Seg, 20/04/2020 - 22:07
Ao longo do tempo pensadores da profundidade, muitas vezes boas almas, outras talvez nem tanto, foram deixando sinais de que as certezas sobre a condição humana, as capacidades de intervenção na realidade e de compreensão do que nos rodeia eram relativamente limitadas, o que nos conduziria, mais dia menos dia, a esmagadoras desilusões.
Apesar do arsenal tecnológico, científico, filosófico, político e económico de que dispomos, continuamos a descer aos vales de lágrimas que nem os criadores da Salvé Rainha terão alguma vez imaginado.
Ainda há pouco tempo o que estava a dar no mainstream das sociedades ditas desenvolvidas era a festa do prolongamento da vida, até da aproximação da imortalidade.
Nunca se tinham conhecido tantos progressos, o corpo biológico estava a caminho de ser entendido como uma máquina, capaz de ver substituídas peças fundamentais, como acontece com os automóveis, que garantiriam o tal paraíso na terra, porque, afinal, parece ser nesse que agora acreditamos.
O optimismo retumbante postergava dados inconvenientes, que abalavam etéreas fantasias.
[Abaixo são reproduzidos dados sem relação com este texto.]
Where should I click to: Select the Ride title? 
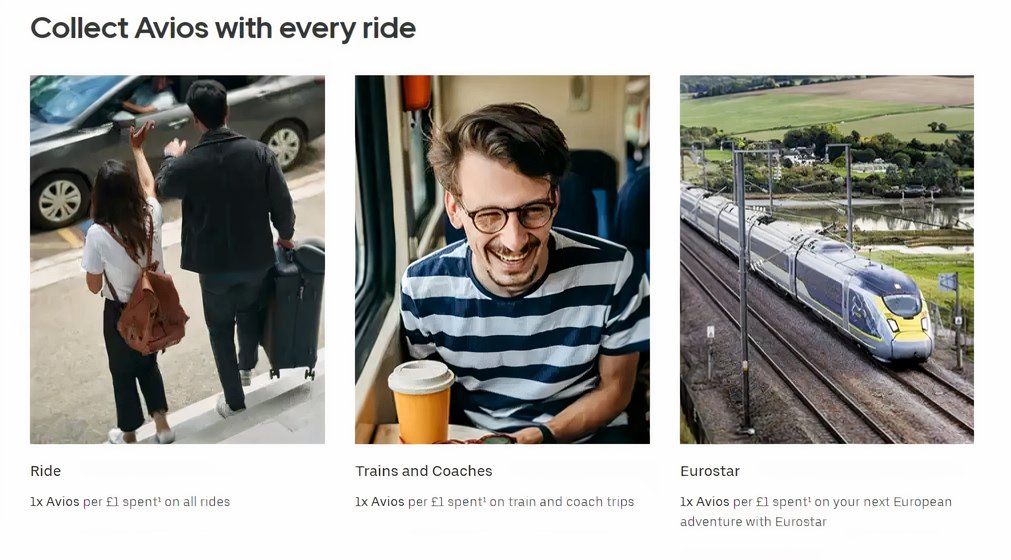45,471
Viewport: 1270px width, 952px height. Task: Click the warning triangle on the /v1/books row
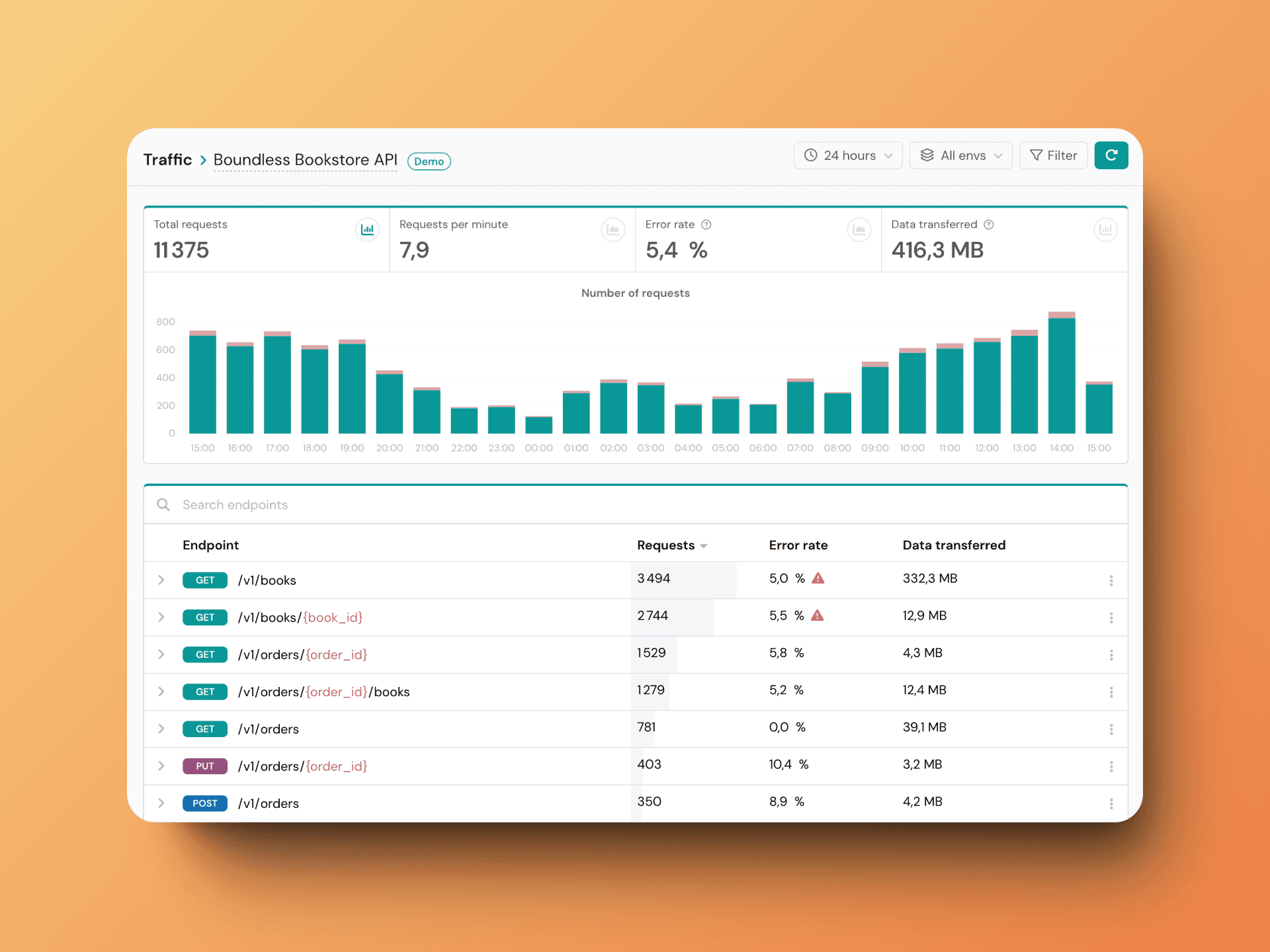[818, 578]
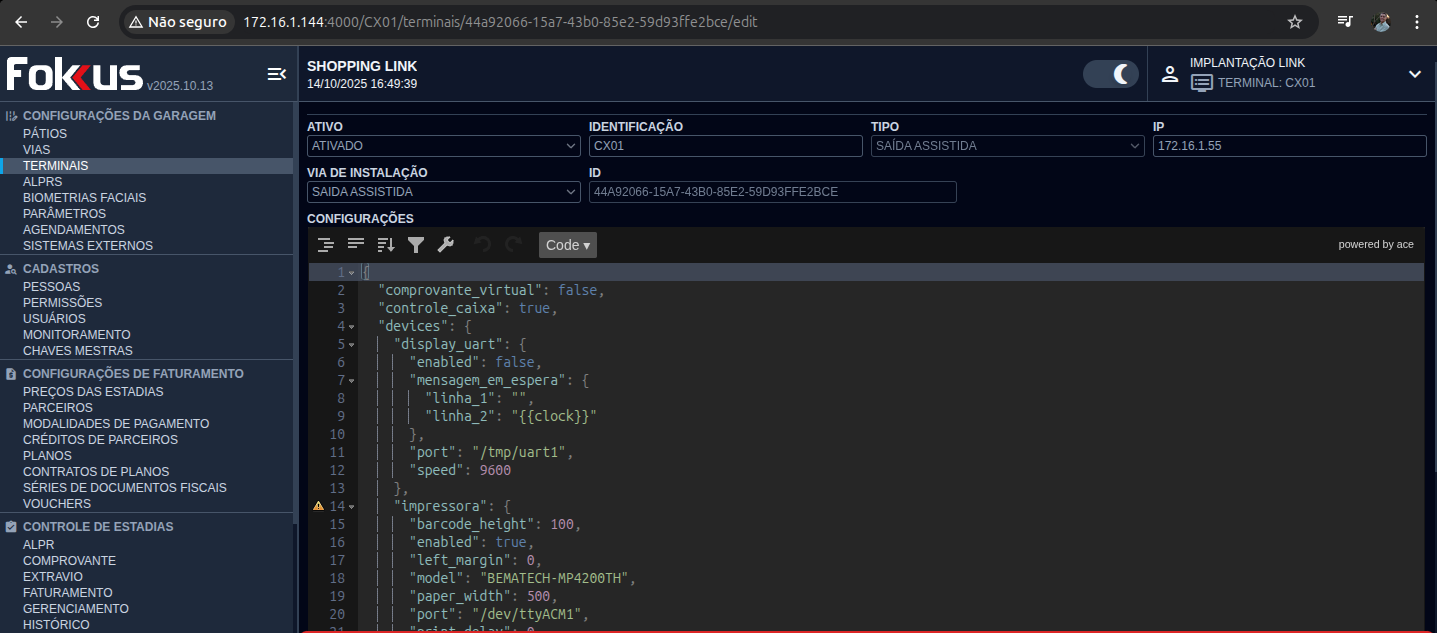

Constatava-se que chegar ao cento de anos era cada vez mais comum e havia quem arriscasse, para daqui a poucas décadas, a meta do século e meio e um pouco mais além, os trezentos anos, sem tirar nem pôr.
Só que o universo que se observava era restrito, localizado, em condições ideais, asséptico, o que não passa de fantasia deleitosa, porque o mundo real é muito mais duro do que parece.
Soava estranho que tais profissões de fé no admirável mundo novo não quisessem ver que mais de três quartos dos viventes não seriam nunca contemplados, nem sequer com a sucata que sobrasse desse Olimpo, tão mítico como o que a cultura clássica nos legou.
Agora voltámos ao choro e ranger de dentes que os anunciadores do apocalipse nos destinaram, sentimo-nos desamparados e, sem novidade, vamos cedendo à tentação do salve-se quem puder, sempre convencidos que os que ficarem terão tempo, até à próxima tragédia, para viver com alguma tranquilidade, o que nos remete para a essência mágica da nossa relação com a vida que, em termos simples, se resume a uma questão de sorte e azar, com destino e fatalidade a tomar conta dos dias, das horas, de cada momento, roendo-nos os esteios da racionalidade.
Muito mais do que a presunção de aspirantes a semi-deuses precisamos de tomar consciência de que a complexidade do mundo não se compadece do simplismo com que o tratamos, nem do hedonismo que nos torna cegos aos problemas dos outros e às ameaças que se perfilam nas nossas vidas.
O tempo que nos espera pode revelar o que de bom e de mau continua indissociavelmente ligado ao primata que somos. Celebrar-se-ão no futuro as virtudes reveladas, mas também corremos o risco de voltar a depender do instinto, com tudo o que pode trazer de regresso à selva humana.
Lembremo-nos de há um século: alguns anos depois de uma pandemia demolidora, em 1918/19, viveram-se décadas de irracionalidade que não deixaram boas memórias.